= Beginning of Section =
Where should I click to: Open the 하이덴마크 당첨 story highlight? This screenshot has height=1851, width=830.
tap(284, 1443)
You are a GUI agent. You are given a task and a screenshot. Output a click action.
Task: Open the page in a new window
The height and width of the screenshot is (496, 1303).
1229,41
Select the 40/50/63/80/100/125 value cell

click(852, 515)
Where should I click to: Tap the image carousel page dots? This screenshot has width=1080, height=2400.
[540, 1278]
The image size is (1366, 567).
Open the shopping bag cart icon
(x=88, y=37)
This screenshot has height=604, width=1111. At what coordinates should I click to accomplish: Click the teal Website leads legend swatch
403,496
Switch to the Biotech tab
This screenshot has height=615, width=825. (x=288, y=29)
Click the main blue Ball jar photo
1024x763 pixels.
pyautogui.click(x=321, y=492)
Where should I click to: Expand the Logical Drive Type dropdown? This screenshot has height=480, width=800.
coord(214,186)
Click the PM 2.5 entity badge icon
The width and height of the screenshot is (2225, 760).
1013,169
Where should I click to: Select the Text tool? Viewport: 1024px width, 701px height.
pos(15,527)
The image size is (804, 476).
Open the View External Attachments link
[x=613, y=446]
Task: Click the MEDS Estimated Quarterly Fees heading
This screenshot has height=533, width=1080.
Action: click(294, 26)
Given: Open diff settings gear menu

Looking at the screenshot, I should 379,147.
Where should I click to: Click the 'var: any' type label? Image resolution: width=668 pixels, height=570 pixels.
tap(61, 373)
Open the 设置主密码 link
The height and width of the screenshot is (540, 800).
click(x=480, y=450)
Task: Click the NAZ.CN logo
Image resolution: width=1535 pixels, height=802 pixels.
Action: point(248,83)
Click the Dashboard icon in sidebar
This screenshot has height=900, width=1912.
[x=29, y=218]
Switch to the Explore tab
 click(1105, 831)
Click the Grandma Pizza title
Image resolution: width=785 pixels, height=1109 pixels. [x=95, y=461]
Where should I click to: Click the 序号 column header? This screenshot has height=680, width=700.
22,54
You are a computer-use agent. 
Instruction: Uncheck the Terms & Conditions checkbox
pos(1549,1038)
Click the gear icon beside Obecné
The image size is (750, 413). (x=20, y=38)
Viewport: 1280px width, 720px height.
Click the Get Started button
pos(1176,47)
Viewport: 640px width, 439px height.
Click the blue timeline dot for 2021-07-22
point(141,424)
= End of Section =
How many lines in the listing above contain "agent"? Answer with the number alone.

→ **Your response**: 2